A new satirical essay for McSweeney's provides a template for NIMBY opposition to planning and development, and does not pull any punches in the process.

In the most scathing, protracted satires of planning and development controversies this reader can recall, Chas Gillespie writes a speech imagined for "every NIMBY" at a public hearing.
The irony is laid on thick at every possible moment, such as the aperture:
Friends, neighbors, it’s good to see all of you. I know you, you know me, and just seeing all of your faces at this city council meeting reminds me why I love living in this town. Because I feel comforted by stasis and regularity, both fed by ignorance, and which combine to perpetuate injustice.
Gillespie also deals in absurdity, such as the imagined speech deliverer's list of cautionary tales:
Now that we’ve heard from all the members of the city council tonight, I think we as citizens need to make a few things clear. The first is, we aren’t Madison. We aren’t Boulder. We aren’t Terre Haute. So when I hear a member of the council saying, “Well, Waukesha made a few small but substantive changes in such-and-such an area and the results have been very promising empirically,” what that council member fails to understand is that we aren’t Waukesha. We aren’t Tacoma. We aren’t Amherst. We aren’t Portland, Maine. Are we Scottsdale? No, we are not. And so all this so-called “evidence” about how policies have worked in other towns simply does not apply to us. No evidence applies to us.

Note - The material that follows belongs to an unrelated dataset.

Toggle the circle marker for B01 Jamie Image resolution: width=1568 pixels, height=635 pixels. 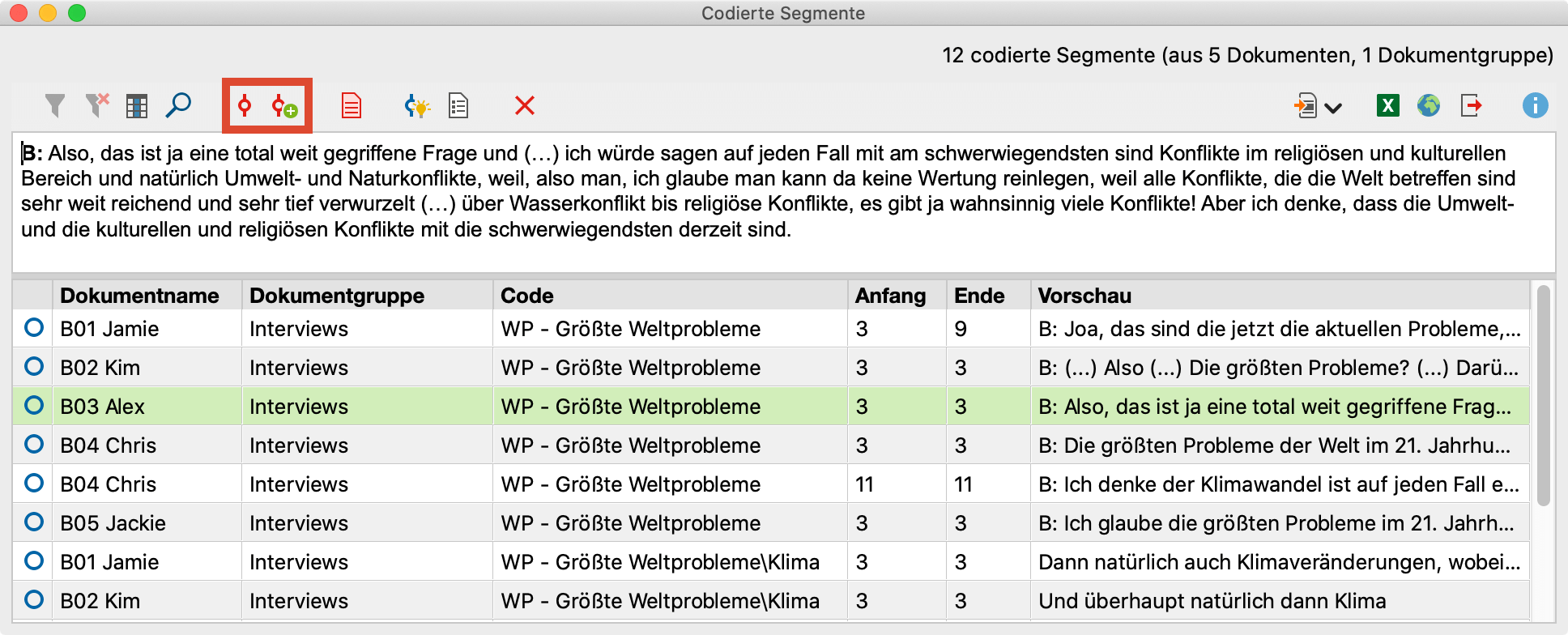coord(33,329)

There's a lot more, and the essay will provide many planners, YIMBY or not, some commiserating effect in having encountered similar versions of the template laid out here on many occasions at public hearings. All of that irony and absurdity does highlights facts well known: that public hearings are dominated by populations males, far older, whiter, and more likely to own property that the general public.
As related to the source, this isn't the first time McSweeney's, a home for satire of all kinds with all kinds of targets, has fixed its barbs on NIMBYs. In October 2018, Michael Ward and David Rosow came up with a list of acronyms for suggested alternatives between NIMBY and YIMBY.